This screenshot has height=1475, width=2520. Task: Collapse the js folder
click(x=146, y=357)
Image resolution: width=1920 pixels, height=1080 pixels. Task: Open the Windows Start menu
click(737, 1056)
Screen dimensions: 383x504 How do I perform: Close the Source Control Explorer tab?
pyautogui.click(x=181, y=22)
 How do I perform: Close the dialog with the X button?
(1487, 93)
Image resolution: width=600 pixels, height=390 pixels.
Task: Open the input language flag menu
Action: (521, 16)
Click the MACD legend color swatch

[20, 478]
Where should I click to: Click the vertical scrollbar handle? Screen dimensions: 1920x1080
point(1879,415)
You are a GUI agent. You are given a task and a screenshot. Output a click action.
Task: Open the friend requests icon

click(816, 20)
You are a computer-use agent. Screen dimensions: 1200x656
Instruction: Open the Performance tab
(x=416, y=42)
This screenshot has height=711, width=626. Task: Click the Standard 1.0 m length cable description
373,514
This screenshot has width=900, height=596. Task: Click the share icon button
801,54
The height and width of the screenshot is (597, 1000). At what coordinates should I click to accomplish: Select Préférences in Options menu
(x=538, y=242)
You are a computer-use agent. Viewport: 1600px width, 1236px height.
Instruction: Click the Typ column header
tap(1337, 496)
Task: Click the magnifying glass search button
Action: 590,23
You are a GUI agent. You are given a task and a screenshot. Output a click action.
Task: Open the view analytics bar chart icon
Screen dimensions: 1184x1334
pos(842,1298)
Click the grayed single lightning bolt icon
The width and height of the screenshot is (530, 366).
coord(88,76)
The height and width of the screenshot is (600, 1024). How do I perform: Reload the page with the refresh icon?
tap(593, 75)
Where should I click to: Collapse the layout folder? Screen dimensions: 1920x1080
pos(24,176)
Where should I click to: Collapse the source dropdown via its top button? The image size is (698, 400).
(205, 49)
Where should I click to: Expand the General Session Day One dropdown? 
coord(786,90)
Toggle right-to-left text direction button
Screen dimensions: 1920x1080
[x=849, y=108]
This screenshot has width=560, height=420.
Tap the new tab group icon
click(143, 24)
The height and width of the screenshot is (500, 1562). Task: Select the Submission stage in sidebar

TASK PROMPT. Please retype all of the lines above, keeping every character unchanged.

TASK ANSWER.
This screenshot has height=1475, width=2520. Task: Collapse the js folder
click(x=146, y=357)
Image resolution: width=1920 pixels, height=1080 pixels. Task: Open the Windows Start menu
click(737, 1056)
Screen dimensions: 383x504 How do I perform: Close the Source Control Explorer tab?
pyautogui.click(x=181, y=22)
 How do I perform: Close the dialog with the X button?
(1487, 93)
Image resolution: width=600 pixels, height=390 pixels.
Task: Open the input language flag menu
Action: (521, 16)
Click the MACD legend color swatch

[20, 478]
Where should I click to: Click the vertical scrollbar handle? Screen dimensions: 1920x1080
point(1879,415)
You are a GUI agent. You are given a task and a screenshot. Output a click action.
Task: Open the friend requests icon

click(816, 20)
You are a computer-use agent. Screen dimensions: 1200x656
Instruction: Open the Performance tab
(x=416, y=42)
This screenshot has height=711, width=626. Task: Click the Standard 1.0 m length cable description
373,514
This screenshot has width=900, height=596. Task: Click the share icon button
801,54
The height and width of the screenshot is (597, 1000). At what coordinates should I click to accomplish: Select Préférences in Options menu
(x=538, y=242)
You are a computer-use agent. Viewport: 1600px width, 1236px height.
Instruction: Click the Typ column header
tap(1337, 496)
Task: Click the magnifying glass search button
Action: 590,23
You are a GUI agent. You are given a task and a screenshot. Output a click action.
Task: Open the view analytics bar chart icon
Screen dimensions: 1184x1334
pos(842,1298)
Click the grayed single lightning bolt icon
The width and height of the screenshot is (530, 366).
coord(88,76)
The height and width of the screenshot is (600, 1024). How do I perform: Reload the page with the refresh icon?
tap(593, 75)
Where should I click to: Collapse the layout folder? Screen dimensions: 1920x1080
pos(24,176)
Where should I click to: Collapse the source dropdown via its top button? The image size is (698, 400).
(205, 49)
Where should I click to: Expand the General Session Day One dropdown? 
coord(786,90)
Toggle right-to-left text direction button
Screen dimensions: 1920x1080
[x=849, y=108]
This screenshot has width=560, height=420.
Tap the new tab group icon
click(143, 24)
The height and width of the screenshot is (500, 1562). Task: Select the Submission stage in sidebar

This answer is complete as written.